On the other hand, if there is no concentrated effort on customer retention, you are pouring your time, money, and resources into a leaky bucket. That is why user retention is key for your Mobile app growth.

When to focus on retention

Now that we know how important retention is, the next question is when product managers should start measuring and improving retention. When you are in the early days of product development, the focus should be on building out key features and initial iterations to attract your first set of users. You want to get the most desirable features out, then spend time resolving crashes and bugs, and improving performance issues. Your goal at this stage is to find the product-market fit. 

Once you have a few early users and they are sticking around in your app, it’s time to start analyzing the value these users are getting out of your product. Try to understand the core set of features your power users are engaging with and nudge other users to do the same. 

Ideal retention

The first step in improving retention is to understand what ideal retention should be for your app. Is 50% retention good, or should you have 90%? There is no hard-and-fast rule when it comes to retention metrics.

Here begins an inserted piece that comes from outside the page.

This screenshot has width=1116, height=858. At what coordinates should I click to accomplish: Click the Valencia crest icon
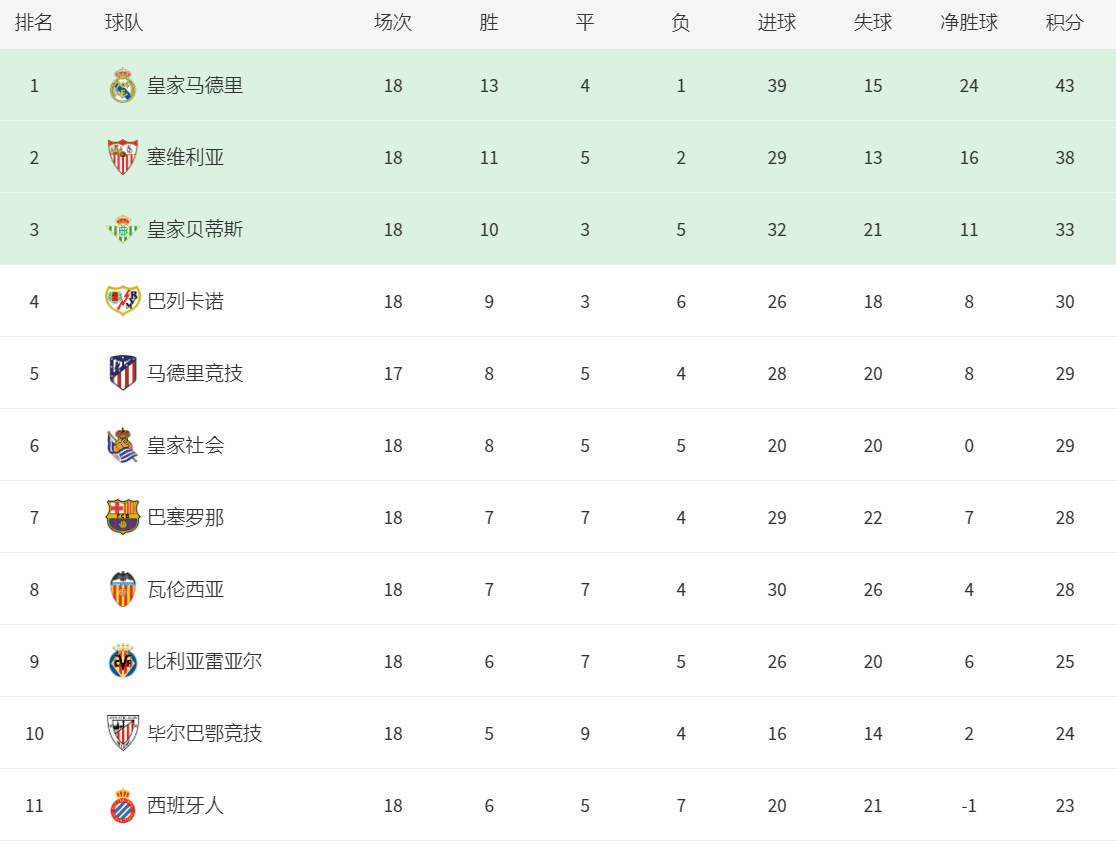click(x=122, y=589)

The app retention depends on the type of product and typical usage behavior for that type of product.  

Product managers should look at competitors in their vertical to determine what the ideal retention rate should be for their product or service. Also, retention rate for your app should be calculated based on the typical product usage interval. For a music app like Spotify that is used fairly regularly by most users, weekly (or even daily retention) might be the best metric to measure., For a product that is generally used less frequently, such as a grocery shopping app like Instacart or a shopping app like eBay, it might be more prudent to track monthly retention.

How to improve retention

Your strategies for boosting retention would depend on where your users are in their product journey. Active users go through three different stages of retention:

  • New user retention
  • Current user retention
  • Resurrected user retention

These three groups comprise all active users of your app. The main objective of improving retention is to get your new, current, and resurrected users to become more engaged current users. Since the three groups behave differently, the best ways for interacting with and retaining them are also different. Let’s look at how to put these strategies in place to move all of your users toward increased engagement.

New user retention

New users are users who are active in their first usage interval. In order to drive new user retention, start by looking at the baseline retention for your product. How many users are still using the app on day X? Do active users droff off to 70% or down to 20%? Try to understand the behaviors for users who are retained and those who drop off. Find the critical event that correlates with high retention. 

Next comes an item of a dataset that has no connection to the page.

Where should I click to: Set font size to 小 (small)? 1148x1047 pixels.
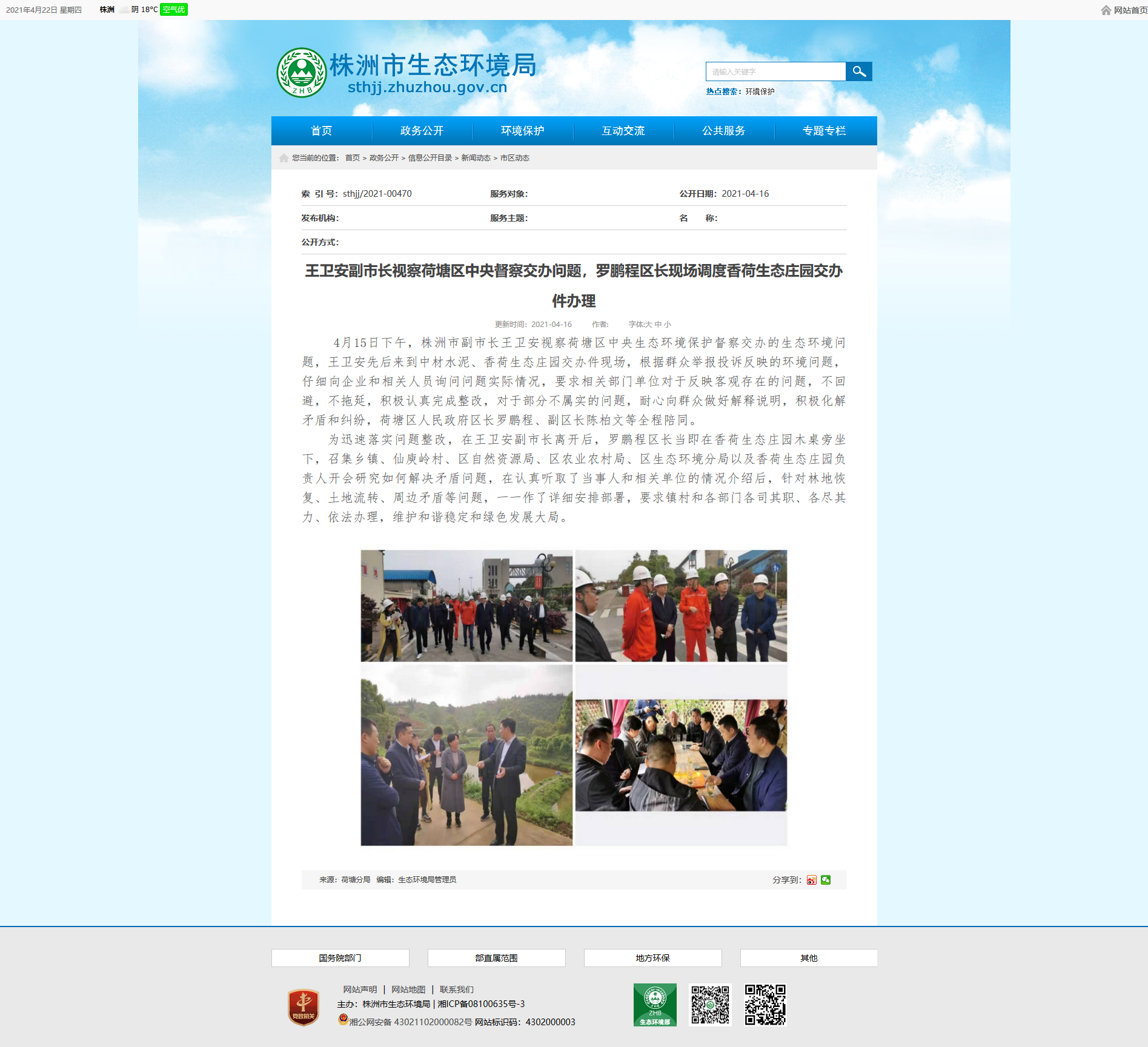pyautogui.click(x=668, y=325)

Then, start designing an onboarding experience that directs new users toward completing the critical event. Create a first user experience to get your users to the “a-ha” (magic) moment by experiencing the core value proposition of the product as quickly as possible. This could be the number of shares in a week, the number of orders in a month, or the number of interactions in a day. For example, Facebook’s “a-ha” moment during its early days of growth was to get new users to add  seven friends in ten days. For Instagram, getting users to pin something ensured that these users would come back to the app the following week.

Current user retention

Active or current users are the ones who have engaged with your product during the  current and previous usage intervals. After the users have been onboarded, track their behavior, and see how their journey has evolved during their lifetime. Get them to experience the critical event and key features of the app again. Create a habit around core values. Create a cohort of users who were retained in the next interval after the habit formation phase. These are the current users who have successfully formed a habit around core features. Find out the features that correlate with high retention. Then get these users to experience the “a-ha” moment again by using the core features of the product. Finally, figure out a way to get the core value in front of these users as frequently as possible.

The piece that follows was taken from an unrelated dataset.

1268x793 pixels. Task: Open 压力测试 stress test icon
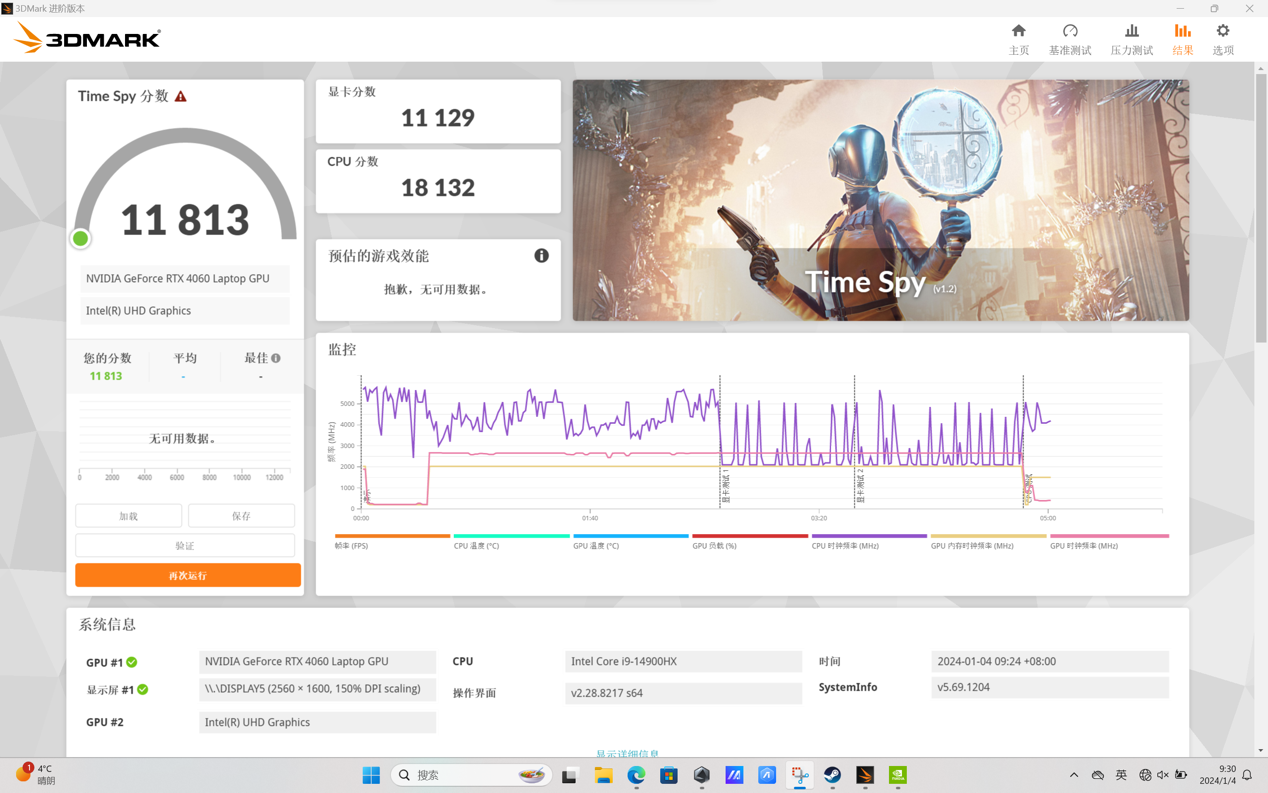click(1131, 38)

Resurrected user retention

Resurrected users are the ones who were not active in the previous interval but are active in the current interval and are not new users. Give these users something when they come back. Design an experience specifically for these users. Then identify how many potential resurrected users you have and track that cohort over time. Engage with them proactively before they become inactive again.  

Systematize your changes

Once you have implemented the changes and interventions for each user segment listed above, run some A/B tests to measure improvements. Analyze data to determine whether goals were met and which segments show positive results. Make any positive changes part of the system through more permanent product changes. 

Over time, your goal should be to move all of your users toward being more engaged overall by designing the right interventions and nudges based on their product lifecycle stage.